[Travail à faire]:
Renommez « GUI agent » en « UI agent » dans la partie de la liste qui commence à la ligne contenant « The image size is (1024, 639). » et va jusqu'à la fin de la liste, puis redonnez cette partie sans aucun autre changement.

───── Liste à traiter

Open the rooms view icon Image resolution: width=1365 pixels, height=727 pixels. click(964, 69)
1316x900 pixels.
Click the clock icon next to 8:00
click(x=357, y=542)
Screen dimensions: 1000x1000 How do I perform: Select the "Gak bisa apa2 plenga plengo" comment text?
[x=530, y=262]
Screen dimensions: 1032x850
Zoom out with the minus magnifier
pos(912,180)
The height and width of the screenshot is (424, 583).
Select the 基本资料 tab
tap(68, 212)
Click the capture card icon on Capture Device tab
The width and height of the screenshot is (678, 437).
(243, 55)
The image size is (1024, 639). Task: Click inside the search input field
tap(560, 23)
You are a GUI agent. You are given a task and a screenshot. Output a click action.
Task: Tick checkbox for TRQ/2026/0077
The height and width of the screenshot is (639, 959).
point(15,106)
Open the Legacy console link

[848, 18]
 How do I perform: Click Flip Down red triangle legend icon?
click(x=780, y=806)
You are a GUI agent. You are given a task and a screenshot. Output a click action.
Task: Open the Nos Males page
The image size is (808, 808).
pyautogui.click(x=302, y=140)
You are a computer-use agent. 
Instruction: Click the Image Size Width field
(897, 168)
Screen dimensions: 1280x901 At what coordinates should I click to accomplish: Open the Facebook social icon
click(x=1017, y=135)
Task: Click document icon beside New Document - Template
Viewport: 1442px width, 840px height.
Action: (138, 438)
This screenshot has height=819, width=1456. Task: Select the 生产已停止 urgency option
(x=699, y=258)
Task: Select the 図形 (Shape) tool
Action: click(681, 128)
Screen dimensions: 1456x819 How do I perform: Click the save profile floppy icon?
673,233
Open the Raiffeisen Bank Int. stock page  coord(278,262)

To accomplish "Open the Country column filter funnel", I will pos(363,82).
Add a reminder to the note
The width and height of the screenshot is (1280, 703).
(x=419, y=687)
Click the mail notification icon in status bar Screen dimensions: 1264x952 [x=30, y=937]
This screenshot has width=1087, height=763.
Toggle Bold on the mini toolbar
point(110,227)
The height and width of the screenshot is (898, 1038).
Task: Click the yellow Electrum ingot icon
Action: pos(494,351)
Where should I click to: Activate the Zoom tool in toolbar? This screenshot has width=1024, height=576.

──────────

[Solution proposée]:
The image size is (1024, 639). Task: Click inside the search input field
tap(560, 23)
You are a UI agent. You are given a task and a screenshot. Output a click action.
Task: Tick checkbox for TRQ/2026/0077
The height and width of the screenshot is (639, 959).
point(15,106)
Open the Legacy console link

[848, 18]
 How do I perform: Click Flip Down red triangle legend icon?
click(x=780, y=806)
You are a UI agent. You are given a task and a screenshot. Output a click action.
Task: Open the Nos Males page
The image size is (808, 808).
pyautogui.click(x=302, y=140)
You are a computer-use agent. 
Instruction: Click the Image Size Width field
(897, 168)
Screen dimensions: 1280x901 At what coordinates should I click to accomplish: Open the Facebook social icon
click(x=1017, y=135)
Task: Click document icon beside New Document - Template
Viewport: 1442px width, 840px height.
Action: (138, 438)
This screenshot has height=819, width=1456. Task: Select the 生产已停止 urgency option
(x=699, y=258)
Task: Select the 図形 (Shape) tool
Action: click(681, 128)
Screen dimensions: 1456x819 How do I perform: Click the save profile floppy icon?
673,233
Open the Raiffeisen Bank Int. stock page  coord(278,262)

To accomplish "Open the Country column filter funnel", I will pos(363,82).
Add a reminder to the note
The width and height of the screenshot is (1280, 703).
(x=419, y=687)
Click the mail notification icon in status bar Screen dimensions: 1264x952 [x=30, y=937]
This screenshot has width=1087, height=763.
Toggle Bold on the mini toolbar
point(110,227)
The height and width of the screenshot is (898, 1038).
Task: Click the yellow Electrum ingot icon
Action: pos(494,351)
Where should I click to: Activate the Zoom tool in toolbar? This screenshot has width=1024, height=576.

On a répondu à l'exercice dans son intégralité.